简体   繁体   English

正则表达式的Python 3.6.3与2.7.3:同一脚本的结果不同

[英]Python 3.6.3 vs 2.7.3 for regular expressions: same script different results

I am running the same script with Python versions 3.6.3 and 2.7.3. 我在Python版本3.6.3和2.7.3中运行相同的脚本。 The script works fine in 2.7.3, but not in 3.6.3. 该脚本可以在2.7.3中正常运行,但不能在3.6.3中正常运行。 It seems the difference is in the regular expression portion of my code. 似乎区别在于我代码的正则表达式部分。

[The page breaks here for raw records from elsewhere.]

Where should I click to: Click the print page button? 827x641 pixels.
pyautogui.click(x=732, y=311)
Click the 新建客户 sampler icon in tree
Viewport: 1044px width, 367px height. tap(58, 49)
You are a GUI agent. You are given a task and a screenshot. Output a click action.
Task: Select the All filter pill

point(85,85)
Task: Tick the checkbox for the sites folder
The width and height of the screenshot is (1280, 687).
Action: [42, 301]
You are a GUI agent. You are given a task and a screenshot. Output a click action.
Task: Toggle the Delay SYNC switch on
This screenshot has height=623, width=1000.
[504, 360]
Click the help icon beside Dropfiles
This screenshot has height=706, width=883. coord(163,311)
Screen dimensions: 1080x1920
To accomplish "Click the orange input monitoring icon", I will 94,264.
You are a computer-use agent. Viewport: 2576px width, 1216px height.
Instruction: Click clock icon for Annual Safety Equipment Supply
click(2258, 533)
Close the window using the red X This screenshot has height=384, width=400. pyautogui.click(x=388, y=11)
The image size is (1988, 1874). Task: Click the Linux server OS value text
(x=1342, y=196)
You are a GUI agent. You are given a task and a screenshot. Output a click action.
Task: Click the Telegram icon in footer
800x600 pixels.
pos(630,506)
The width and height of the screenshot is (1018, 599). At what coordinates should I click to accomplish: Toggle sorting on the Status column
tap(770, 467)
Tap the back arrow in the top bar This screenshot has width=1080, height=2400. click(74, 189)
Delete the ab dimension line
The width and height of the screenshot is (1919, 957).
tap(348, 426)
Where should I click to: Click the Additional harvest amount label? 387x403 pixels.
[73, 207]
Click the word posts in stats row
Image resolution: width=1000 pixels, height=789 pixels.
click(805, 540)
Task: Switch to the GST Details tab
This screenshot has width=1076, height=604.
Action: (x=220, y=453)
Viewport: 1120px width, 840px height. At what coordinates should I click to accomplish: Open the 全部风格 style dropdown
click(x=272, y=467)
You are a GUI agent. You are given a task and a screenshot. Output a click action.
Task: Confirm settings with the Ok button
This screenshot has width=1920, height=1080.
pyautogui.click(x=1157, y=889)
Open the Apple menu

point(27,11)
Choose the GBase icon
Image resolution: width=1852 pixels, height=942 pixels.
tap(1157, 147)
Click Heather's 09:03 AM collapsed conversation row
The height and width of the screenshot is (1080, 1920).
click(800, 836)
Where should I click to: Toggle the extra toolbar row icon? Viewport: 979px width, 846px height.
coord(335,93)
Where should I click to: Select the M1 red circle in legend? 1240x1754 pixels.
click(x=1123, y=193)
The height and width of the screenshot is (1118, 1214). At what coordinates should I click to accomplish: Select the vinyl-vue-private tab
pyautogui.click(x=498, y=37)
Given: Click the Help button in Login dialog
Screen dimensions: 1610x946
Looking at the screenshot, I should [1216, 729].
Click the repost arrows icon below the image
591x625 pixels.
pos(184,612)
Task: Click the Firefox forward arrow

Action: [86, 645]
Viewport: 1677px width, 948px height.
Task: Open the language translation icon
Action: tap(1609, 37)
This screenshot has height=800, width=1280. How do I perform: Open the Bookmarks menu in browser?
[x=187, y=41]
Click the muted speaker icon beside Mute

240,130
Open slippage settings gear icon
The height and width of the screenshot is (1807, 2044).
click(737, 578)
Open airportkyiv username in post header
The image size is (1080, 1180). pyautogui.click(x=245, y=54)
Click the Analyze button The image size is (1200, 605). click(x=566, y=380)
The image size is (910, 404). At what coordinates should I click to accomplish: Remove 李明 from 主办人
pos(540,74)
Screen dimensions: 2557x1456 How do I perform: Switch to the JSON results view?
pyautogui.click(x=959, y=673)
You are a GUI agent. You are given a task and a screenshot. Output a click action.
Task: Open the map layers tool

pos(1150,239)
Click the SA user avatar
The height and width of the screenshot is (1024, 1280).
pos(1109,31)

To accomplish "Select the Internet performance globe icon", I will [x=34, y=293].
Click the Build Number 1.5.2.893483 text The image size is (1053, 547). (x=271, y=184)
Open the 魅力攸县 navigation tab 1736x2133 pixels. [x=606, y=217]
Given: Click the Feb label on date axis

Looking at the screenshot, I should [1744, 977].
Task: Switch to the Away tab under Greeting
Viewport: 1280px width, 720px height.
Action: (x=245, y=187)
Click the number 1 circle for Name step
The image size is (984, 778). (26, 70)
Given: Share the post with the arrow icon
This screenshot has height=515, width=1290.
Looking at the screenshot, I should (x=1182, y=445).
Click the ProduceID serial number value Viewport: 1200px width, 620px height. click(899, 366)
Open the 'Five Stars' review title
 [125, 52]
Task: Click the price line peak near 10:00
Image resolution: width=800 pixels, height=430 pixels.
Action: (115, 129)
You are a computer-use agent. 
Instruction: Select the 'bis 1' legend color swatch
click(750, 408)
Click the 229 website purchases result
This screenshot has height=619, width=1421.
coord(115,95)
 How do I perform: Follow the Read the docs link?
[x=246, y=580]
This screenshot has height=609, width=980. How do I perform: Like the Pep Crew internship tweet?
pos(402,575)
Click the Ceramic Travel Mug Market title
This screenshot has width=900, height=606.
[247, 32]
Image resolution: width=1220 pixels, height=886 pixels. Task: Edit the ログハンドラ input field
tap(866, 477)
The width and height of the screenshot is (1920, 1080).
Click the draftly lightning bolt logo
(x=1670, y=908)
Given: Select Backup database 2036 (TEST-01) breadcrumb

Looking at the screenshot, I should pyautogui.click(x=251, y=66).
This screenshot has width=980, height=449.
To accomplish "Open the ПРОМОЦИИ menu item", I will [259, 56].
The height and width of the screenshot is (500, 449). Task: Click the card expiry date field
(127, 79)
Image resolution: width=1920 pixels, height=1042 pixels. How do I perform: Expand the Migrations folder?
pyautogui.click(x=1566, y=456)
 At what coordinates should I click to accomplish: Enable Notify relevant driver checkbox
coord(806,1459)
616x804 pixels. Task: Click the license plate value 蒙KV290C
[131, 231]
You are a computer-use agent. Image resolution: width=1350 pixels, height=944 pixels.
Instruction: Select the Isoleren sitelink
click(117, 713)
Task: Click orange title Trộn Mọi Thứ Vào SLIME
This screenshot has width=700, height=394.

I am searching for some strings in the same external file for both script versions, saving the hits in lists. 我正在两个脚本版本的相同外部文件中搜索一些字符串,将命中保存在列表中。 The len() of the resulting lists are different for the two versions. 对于两个版本,结果列表的len()不同。

I tried to make a MWE that reproduces the error by creating a small file to use for the regexes, but then both versions of Python produce the same output. 我试图通过创建一个用于正则表达式的小文件来制作可重现该错误的MWE,但随后两个版本的Python都产生相同的输出。 The only solution I have is to provide the original file. 我唯一的解决方案是提供原始文件。 But this is quite a long text file, so you can download it from here: https://ufile.io/jjc56 This file is available for 30 days. 但这是一个很长的文本文件,因此您可以从此处下载: https : //ufile.io/jjc56该文件有效期为30天。 I thought perhaps this was better than pasting everything into the question. 我认为这可能比将所有内容粘贴到问题中更好。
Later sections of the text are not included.